The kind that kills.

Malachi drops to one knee like the fury inside him has burned its way out. His bloody hand scrapes against the wrecked floor as he breathes hard, chest rising and falling in staccato bursts, his head bowed for a long, quiet second. His hair is soaked, dark strands clinging to his temples, and blood drips in slow threads from his collarbone to the floor. He looks like something carved out of wrath turned marble, and still, he kneels like a man who has lost everything.

The silence after the storm is deafening.

I cross to him, unsure how my legs still work, how they haven’t folded under the weight of what just happened, of what I just saw. His fingers twitch against the ruined stage, and when I drop to my knees in front of him, he reaches for me, blindly, like he’s chasing the tether of us in the dark. His bloodstained hand lands on my hip, anchors there as though that touch alone can remind him that he’s still alive, that I still am too.

“Blake,” he rasps. The sound is raw—like something dragged through fire. Not just the scrape of exhaustion or anger. There’s something else. A question dressed up as a warning. A plea.

I bring both hands to his face. His jaw is rigid beneath my palms, his fangs still sharp against his lip. His skin is hot to the touch under the blood, searing and alive in a way that makes my breath vanish. I tilt his face up toward mine, gently, so he doesn’t have to carry anything—not even the weight of his own shame, if this is what he thinks this is.

The red is gone, replaced by exhausted gold. His pupils pull back down to something almost human, the flood receding behind the dam again—for now. But it’s still there, I can feel it. The quiet pulse of his rage and love wrapped together inside him like some steel-forged chain. I don’t flinch. I don’t draw back.

He took a life to reclaim mine. Charlie’s too. Ours.

“Charlie?” he whispers. Tears burst into my eyes.

I lean my forehead against his. The smell of iron clings to him, but I don’t care. “She’s safe.” My own voice is scraped raw. “We’re both safe thanks to you.”

ChapterThirty-Four

BLAKE

We don’t speak much on the drive home.

Not because the silence is empty, but because it’s full. Dense, like fog off the river.

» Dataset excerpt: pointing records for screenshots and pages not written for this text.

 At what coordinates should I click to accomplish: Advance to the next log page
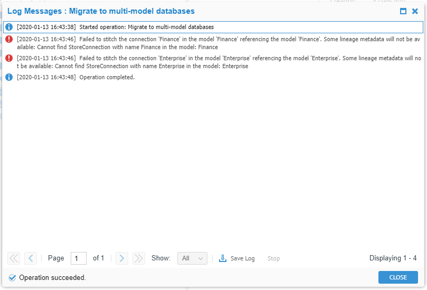tap(122, 258)
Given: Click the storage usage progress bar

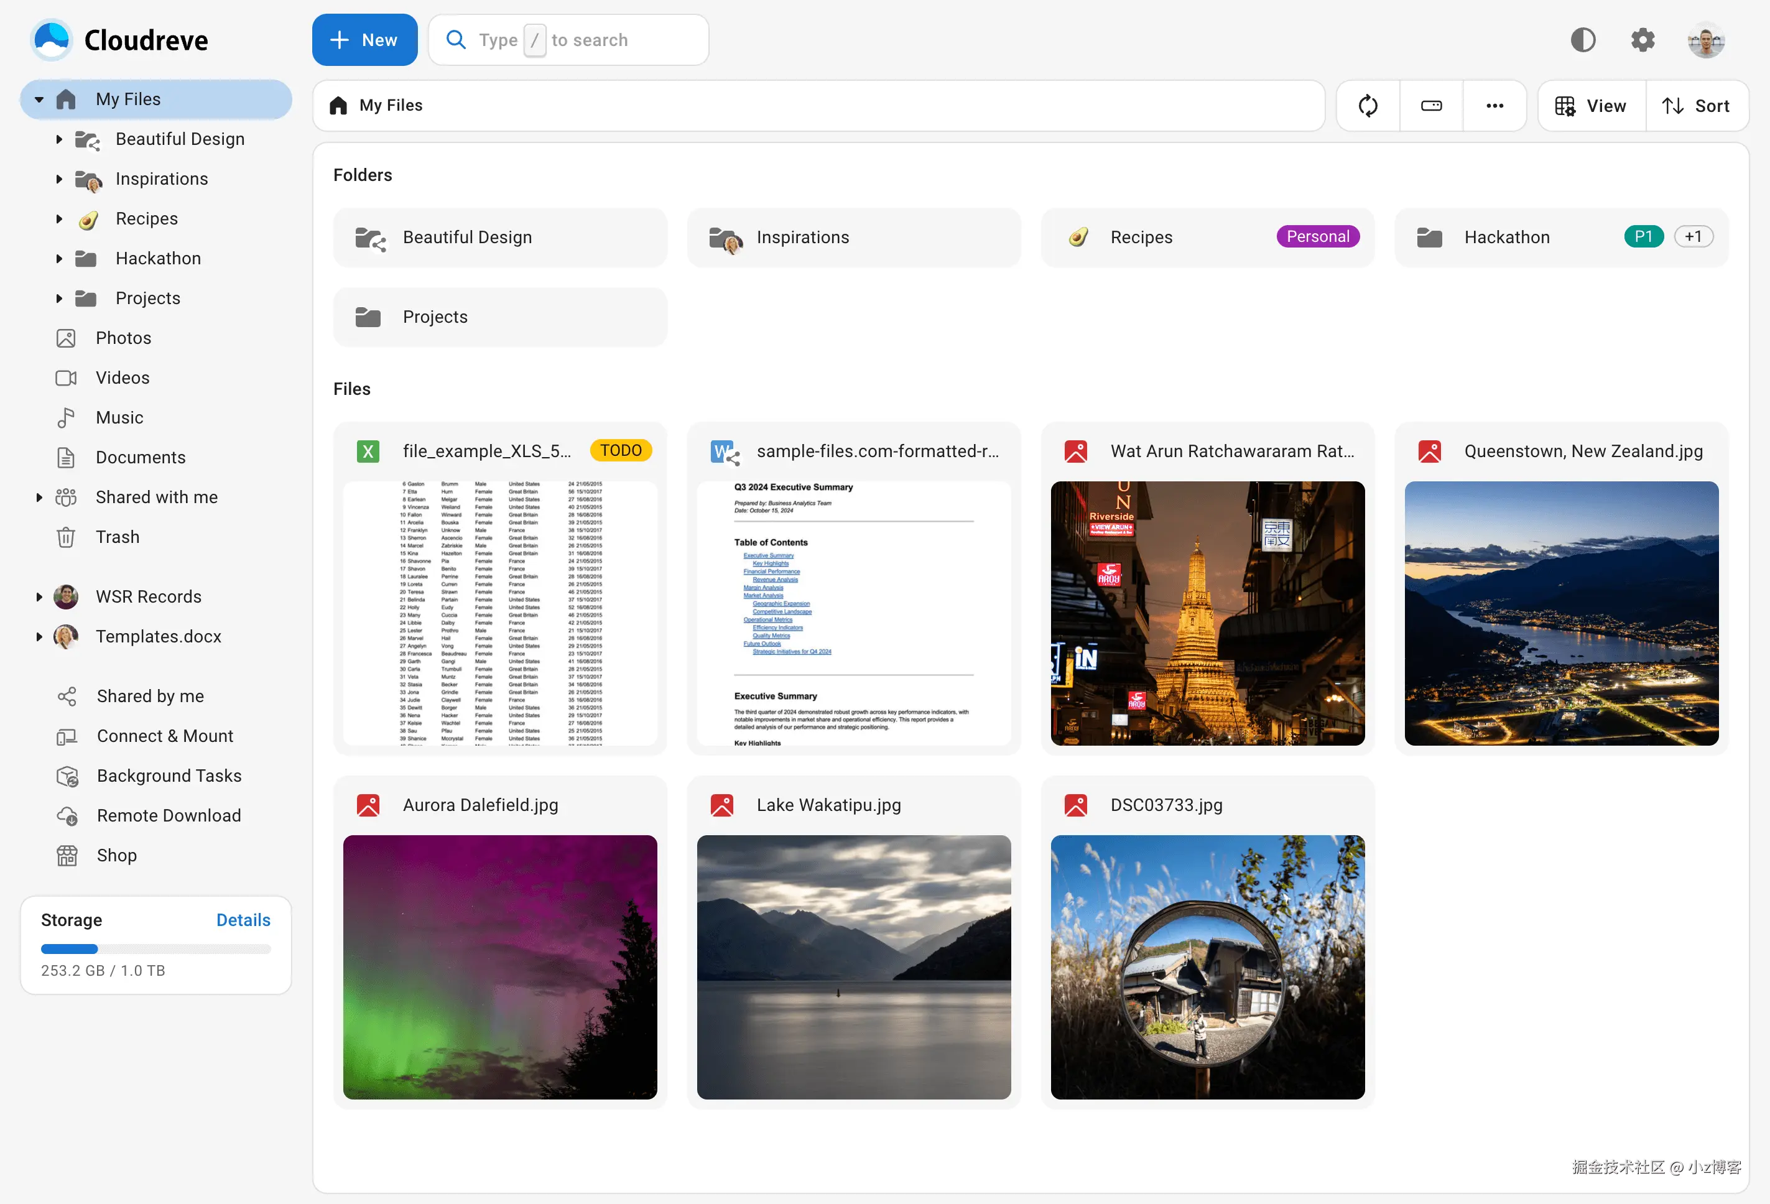Looking at the screenshot, I should point(155,949).
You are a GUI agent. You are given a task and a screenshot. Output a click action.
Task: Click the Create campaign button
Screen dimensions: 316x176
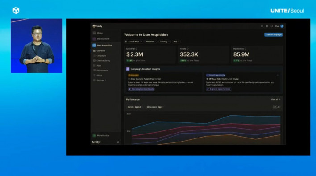click(273, 35)
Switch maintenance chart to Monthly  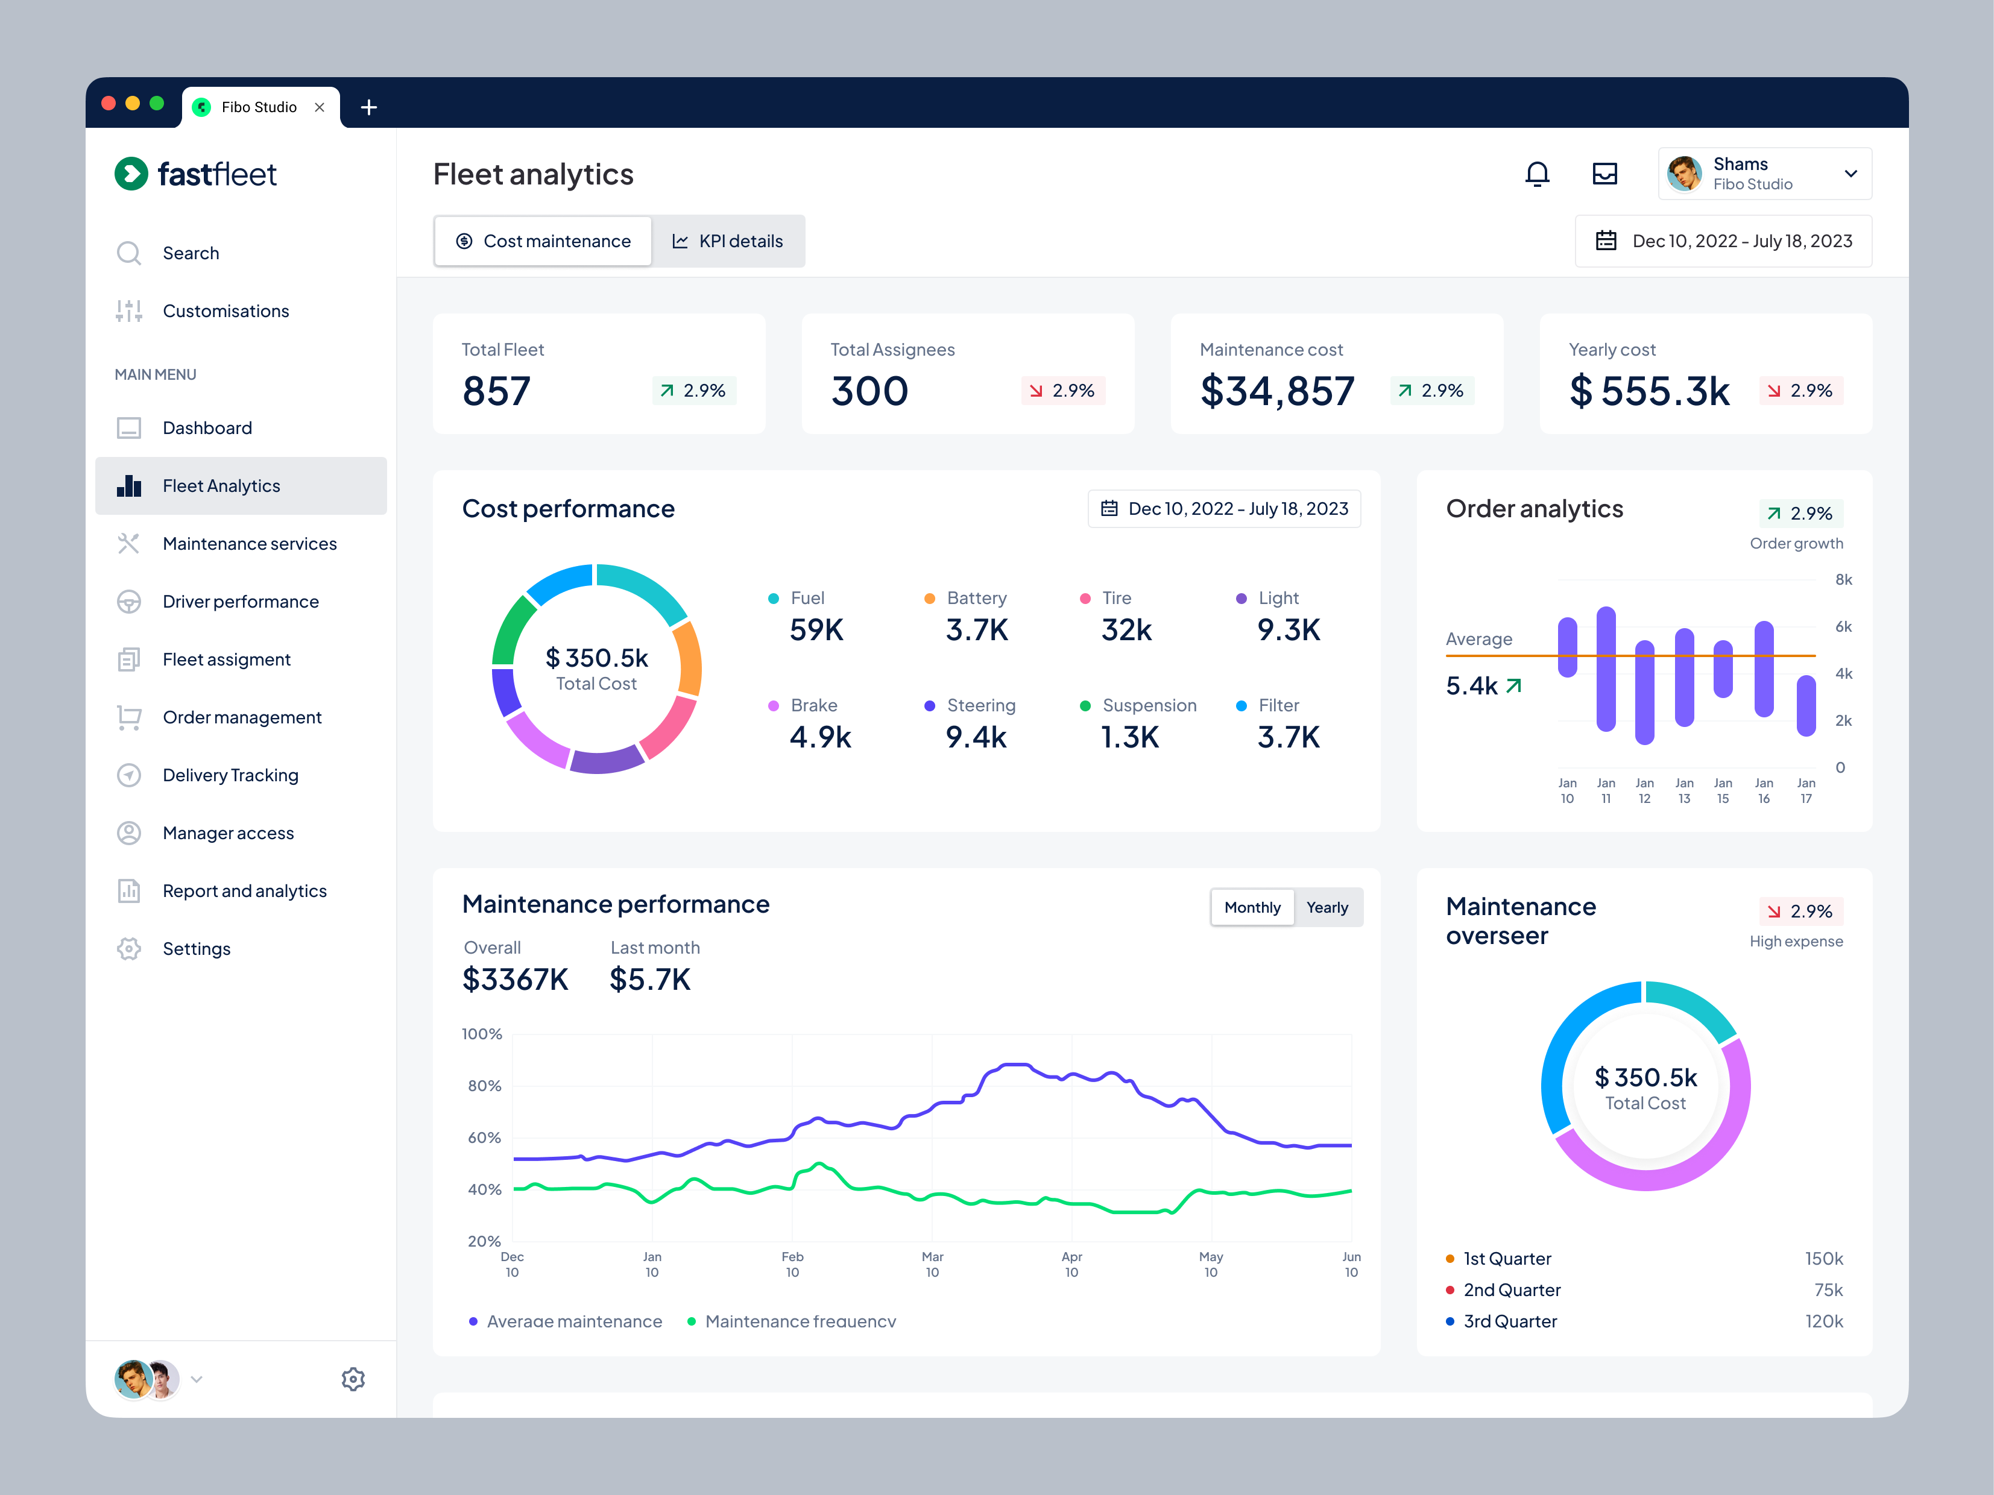point(1251,907)
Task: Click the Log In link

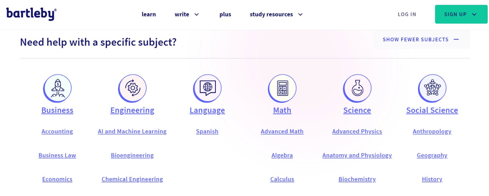Action: [407, 14]
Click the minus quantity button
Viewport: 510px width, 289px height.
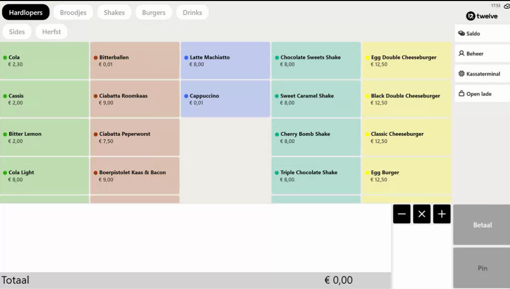[402, 214]
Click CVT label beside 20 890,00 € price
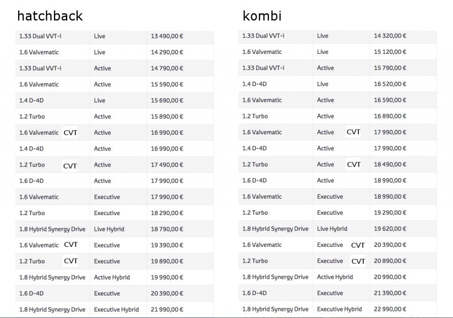Image resolution: width=453 pixels, height=318 pixels. 358,261
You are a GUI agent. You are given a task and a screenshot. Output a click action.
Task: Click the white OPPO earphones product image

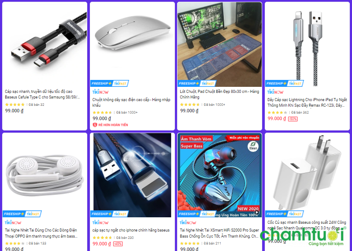(x=44, y=172)
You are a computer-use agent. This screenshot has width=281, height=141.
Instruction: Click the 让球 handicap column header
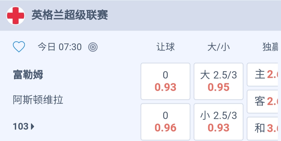tap(165, 47)
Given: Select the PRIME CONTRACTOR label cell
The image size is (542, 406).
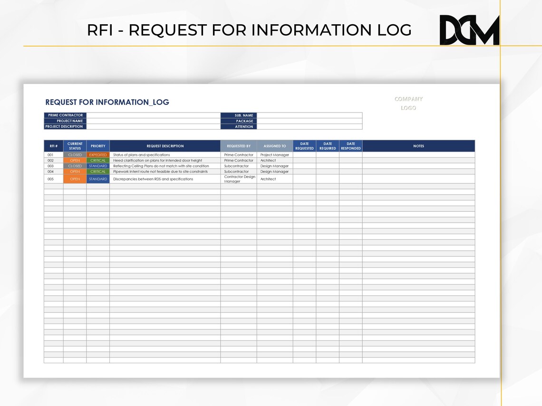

One of those deep night silences that presses against the windows, curling around the frame of the Range Rover, humming softly beneath the idle murmur of tires on wet pavement. The street lamps cast thin gold blades across the glass, slicing the darkness into pieces I don’t know how to hold yet.

In the back seat beside me, Charlie is curled in on herself. The seatbelt strap pulls tight across her chest, but she hasn’t moved to adjust it. She clutches my hand in her lap, fingers sticky-slick with rain and sweat. Neither of us lets go.

Malachi’s steady at the wheel; his blood-splattered knuckles pale on the leather, his jaw set with a kind of quiet fury. He hasn’t spoken since we’ve gotten in the car. But he hasn’t closed himself off, either.